In some neighborhoods people nailed blue netting to a wall or telephone post and then placed the garbage bags underneath. Undaunted, the crows would poke around or through the netting and manage to pull part of a bag out from under the blue ban. One of our neighbors hung an effigy of a crow near the collection area for a while because crows have a natural abhorrence of going near one of their dead. The neighbor took it down after a short time. I think it may have been more unsettling to the humans than the crows.
In the summer, gangs of crows would meet around sunrise. Since there is no daylight savings time in Japan, that meant as early as 4:00 in the morning. Summers are hot and humid and few people have air conditioning in their bedrooms. Many sleep with very little clothing on (this is all hearsay), no covers or top sheets, and with just a fan blowing warm air across their damp bodies. Windows gape open, anxious to solicit the slightest breeze. Even from a distance the crows are loud, but when they are nearby, you cannot sleep through the noise.
I was, and still am, halfway afraid of the crows. In the park where I walked, they often lined the railing near the river and wouldn’t fly away even though they were within arm’s reach. Now and then, one of them would set off a chorus of caws, not unlike the harsh laughter you may have heard in junior high school. The ones on the ground would hop a few paces, cock their heads, and stare. I never stared back. I know better: I’ve seen Hitchcock’s movie, “The Birds.” The movie did not cause my fear as much as uncrack it. Locking eyes with birds in black trench coats, who are the size of a small dog but have sharp beaks and talons unnerved me. I felt incapable of deciphering what they were thinking, and yet believed that they could easily read my thoughts. The thoughts that said, “I am not Tippi Hedren. Do I look like a movie star? No, right? Please don’t stab me or scratch me. Oh, look. Over there! Garbage and vermin!”

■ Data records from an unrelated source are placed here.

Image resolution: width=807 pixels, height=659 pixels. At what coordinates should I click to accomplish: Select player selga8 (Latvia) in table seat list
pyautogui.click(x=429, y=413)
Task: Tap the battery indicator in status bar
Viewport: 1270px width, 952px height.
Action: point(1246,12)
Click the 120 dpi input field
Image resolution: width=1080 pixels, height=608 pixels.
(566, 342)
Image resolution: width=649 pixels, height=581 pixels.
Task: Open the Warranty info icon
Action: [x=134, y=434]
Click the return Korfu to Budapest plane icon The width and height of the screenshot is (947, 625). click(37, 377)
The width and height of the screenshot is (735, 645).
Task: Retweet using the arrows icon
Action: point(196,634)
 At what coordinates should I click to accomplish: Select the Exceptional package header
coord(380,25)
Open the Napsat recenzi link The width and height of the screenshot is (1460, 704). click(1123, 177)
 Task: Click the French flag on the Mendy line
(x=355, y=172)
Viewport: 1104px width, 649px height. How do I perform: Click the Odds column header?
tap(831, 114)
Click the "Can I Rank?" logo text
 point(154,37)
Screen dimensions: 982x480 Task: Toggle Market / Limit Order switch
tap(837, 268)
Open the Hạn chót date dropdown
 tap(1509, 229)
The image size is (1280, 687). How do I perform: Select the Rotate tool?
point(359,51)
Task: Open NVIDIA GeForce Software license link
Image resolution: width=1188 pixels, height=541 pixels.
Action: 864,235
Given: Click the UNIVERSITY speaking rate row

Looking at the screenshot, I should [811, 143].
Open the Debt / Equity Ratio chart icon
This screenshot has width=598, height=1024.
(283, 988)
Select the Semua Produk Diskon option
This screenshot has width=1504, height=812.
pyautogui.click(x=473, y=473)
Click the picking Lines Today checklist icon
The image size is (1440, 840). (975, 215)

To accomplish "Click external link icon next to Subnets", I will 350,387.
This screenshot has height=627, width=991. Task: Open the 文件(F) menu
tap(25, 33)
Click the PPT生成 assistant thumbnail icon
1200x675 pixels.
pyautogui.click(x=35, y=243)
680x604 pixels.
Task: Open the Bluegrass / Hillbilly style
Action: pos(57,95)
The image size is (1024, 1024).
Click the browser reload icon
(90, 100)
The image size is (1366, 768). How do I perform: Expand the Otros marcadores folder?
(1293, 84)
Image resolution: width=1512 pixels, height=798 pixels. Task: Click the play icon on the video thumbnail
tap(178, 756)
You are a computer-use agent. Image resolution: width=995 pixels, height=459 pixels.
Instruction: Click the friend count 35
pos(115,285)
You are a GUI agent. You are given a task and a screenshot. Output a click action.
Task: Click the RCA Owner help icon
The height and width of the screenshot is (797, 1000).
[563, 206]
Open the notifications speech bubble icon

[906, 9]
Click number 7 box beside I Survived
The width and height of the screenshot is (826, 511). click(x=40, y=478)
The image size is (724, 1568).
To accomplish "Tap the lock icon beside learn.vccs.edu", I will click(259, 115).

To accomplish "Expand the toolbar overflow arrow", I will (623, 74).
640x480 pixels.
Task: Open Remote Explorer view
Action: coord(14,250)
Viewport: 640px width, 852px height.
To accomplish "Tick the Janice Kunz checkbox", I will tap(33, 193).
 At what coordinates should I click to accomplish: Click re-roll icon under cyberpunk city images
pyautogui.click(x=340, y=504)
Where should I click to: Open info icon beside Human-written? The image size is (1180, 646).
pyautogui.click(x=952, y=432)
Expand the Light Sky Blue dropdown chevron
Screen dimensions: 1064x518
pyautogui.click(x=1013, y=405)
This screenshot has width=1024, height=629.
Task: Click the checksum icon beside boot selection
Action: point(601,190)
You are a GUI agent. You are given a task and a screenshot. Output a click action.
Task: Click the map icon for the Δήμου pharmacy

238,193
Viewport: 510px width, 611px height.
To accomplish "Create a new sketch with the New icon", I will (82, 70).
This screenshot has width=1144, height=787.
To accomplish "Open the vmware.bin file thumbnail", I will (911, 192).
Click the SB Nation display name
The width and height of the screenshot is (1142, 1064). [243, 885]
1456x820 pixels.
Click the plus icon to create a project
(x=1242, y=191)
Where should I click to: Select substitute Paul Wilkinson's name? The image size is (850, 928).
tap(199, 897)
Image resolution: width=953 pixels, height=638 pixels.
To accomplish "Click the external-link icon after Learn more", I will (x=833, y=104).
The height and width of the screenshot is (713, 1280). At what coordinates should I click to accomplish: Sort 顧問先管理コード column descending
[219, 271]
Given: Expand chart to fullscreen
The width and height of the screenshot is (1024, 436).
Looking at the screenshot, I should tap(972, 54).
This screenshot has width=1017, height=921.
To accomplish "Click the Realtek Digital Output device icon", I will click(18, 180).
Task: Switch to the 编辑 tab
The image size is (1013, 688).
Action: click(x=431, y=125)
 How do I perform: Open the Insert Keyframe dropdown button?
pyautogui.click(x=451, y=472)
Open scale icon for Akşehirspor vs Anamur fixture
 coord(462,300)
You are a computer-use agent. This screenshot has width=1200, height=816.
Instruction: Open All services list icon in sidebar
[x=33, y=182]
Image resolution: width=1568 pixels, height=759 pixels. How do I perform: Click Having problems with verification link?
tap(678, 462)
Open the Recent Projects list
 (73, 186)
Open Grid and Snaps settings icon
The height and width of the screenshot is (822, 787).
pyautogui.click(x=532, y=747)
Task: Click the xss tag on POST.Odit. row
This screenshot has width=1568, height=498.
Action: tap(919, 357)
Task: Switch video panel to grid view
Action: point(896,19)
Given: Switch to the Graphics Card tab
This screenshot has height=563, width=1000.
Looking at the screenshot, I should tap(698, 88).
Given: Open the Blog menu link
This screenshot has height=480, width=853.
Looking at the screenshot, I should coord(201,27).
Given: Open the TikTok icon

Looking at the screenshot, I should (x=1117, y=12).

Crow terror reached its peak in the spring. During nesting time, crows brood. In both senses of that word. They want to be left alone, and you are bothering them with your walking about like you own the neighborhood. Why are you walking about when you could be at home making garbage? So sometimes they fly straight at you, flapping their enormous wings, or jabbing at you with their hard, pointy mouths.
Most people don’t enjoy this kind of thing, and develop rational fears of crows. I know some of them.
One of my Japanese friends told me how a crow harassed her husband as he walked down a city street in Tokyo. In the crow’s opinion, the man had no business being there and should have known better, so it repeatedly flew over his head and pecked at him. I thought it might be because he looked like he was already henpecked, but she thought it had something to do with the bald spot on his head. In her theory, the crow looked down, saw the shock of hair surrounding that shiny circle on his scalp and mistakenly thought her husband was trying to carry an egg away.
That’s why I had to write about crows today. My father had a bald spot just like that on the back of his head. And one of these days, I’m going to tell you a story about that.